Iranian figures continued this week to lengthen the list of red lines they intend to take into comprehensive nuclear negotiations, weeks after statements by Iranian President Hassan Rouhani – in which the revolutionary-era cleric rejected destroying nuclear enrichment centrifuges – had already led CNN’s Fareed Zakaria to declare that he wasn’t sure what negotiators could even talk about “if these are the opening positions.”

Rouhani’s red line against dismantling enrichment equipment was subsequently underlined by a range of top Iranian officials, and reemphasized by the president himself. On Wednesday, Hamid Babaei, a spokesman for Iran’s delegation to the United Nations, also ruled out downgrading Iran’s heavy water reactor at Arak, which once it is activated will be able to produce enough plutonium for one to two nuclear bombs per year.

“It is now too late to change [the Arak reactor] into a light-water prototype, as some have suggested in the West,” Babaei wrote. “This ‘generous’ offer should have been made much earlier.” His assertion came a week after Ali Akbar Salehi, head of the Iranian Atomic Energy Organization, reportedly expressed openness to modifying the Arak site “to produce less plutonium.”

Changes to the Arak reactor had earlier been rejected by Iranian Foreign Minister Mohammad Javad Zarif.

“Iran’s nuclear technology is non-negotiable and comments about Iran’s nuclear facilities are worthless and there is no need to negotiate or hold talks about them,” AFP quoted Mohammad Mohammad Javad Zarif as saying, citing Iranian media. “Those who know our peaceful objectives are also aware that we will not negotiate about our [nuclear] facilities,” Zarif added.

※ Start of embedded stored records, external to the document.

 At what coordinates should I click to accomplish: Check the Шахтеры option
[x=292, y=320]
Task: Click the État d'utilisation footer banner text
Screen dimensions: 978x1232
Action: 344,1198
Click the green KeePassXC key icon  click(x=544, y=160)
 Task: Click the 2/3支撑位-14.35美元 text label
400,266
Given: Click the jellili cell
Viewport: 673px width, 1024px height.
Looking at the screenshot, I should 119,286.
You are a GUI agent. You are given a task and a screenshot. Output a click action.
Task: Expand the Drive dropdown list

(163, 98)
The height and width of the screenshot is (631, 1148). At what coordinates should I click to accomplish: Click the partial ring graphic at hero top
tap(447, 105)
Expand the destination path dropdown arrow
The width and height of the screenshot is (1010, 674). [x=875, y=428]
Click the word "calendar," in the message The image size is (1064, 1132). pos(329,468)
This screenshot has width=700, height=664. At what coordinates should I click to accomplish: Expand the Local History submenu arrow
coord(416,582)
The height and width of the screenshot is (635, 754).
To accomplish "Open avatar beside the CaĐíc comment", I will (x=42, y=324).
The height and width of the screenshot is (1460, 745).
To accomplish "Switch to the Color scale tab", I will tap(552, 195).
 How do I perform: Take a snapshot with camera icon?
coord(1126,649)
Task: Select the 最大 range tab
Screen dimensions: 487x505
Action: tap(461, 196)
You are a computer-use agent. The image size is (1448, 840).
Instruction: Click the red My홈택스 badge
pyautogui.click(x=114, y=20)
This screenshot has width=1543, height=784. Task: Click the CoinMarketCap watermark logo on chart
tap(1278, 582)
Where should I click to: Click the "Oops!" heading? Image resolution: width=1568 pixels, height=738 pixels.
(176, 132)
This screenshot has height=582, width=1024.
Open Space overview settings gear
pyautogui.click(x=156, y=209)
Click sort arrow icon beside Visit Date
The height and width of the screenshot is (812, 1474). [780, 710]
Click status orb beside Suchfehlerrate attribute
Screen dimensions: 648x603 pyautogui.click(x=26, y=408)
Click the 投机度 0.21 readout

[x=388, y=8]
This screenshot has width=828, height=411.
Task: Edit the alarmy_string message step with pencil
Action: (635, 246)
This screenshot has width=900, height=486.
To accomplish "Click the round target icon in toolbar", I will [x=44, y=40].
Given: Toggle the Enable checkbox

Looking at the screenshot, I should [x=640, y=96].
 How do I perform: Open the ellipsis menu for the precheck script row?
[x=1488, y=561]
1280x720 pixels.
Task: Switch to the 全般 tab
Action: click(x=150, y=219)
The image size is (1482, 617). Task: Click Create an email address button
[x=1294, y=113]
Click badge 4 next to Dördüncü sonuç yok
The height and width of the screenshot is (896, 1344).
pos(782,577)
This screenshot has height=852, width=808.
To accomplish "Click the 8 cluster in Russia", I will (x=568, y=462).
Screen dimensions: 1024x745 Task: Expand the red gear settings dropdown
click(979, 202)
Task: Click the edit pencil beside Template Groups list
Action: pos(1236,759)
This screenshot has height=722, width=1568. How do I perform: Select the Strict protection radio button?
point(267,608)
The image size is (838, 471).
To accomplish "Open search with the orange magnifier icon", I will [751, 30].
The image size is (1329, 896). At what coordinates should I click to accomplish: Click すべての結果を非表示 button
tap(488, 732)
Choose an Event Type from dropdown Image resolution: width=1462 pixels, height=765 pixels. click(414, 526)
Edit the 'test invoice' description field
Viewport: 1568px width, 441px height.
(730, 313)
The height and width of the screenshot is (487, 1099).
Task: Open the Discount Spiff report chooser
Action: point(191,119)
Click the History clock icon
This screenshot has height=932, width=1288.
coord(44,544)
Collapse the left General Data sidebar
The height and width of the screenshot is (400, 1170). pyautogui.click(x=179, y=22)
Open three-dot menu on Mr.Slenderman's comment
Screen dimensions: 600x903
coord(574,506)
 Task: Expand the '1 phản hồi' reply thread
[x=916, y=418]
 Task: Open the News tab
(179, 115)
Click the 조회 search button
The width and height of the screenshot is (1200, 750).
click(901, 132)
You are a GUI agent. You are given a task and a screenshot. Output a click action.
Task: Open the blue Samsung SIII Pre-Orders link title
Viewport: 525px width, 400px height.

Deputy Foreign Minister Abbas Araqchi, who also serves as a key Iranian nuclear negotiator, this week dismissed any possibility that Iran will accept limitations on its ballistic missile program. A report recently published by the U.S.-based Institute for Science and International Security (ISIS) assessed that any robust deal with Iran would minimally have to see Tehran dismantling 15,000 centrifuges and downgrading its Arak reactor, alongside additional concessions and verification mechanisms.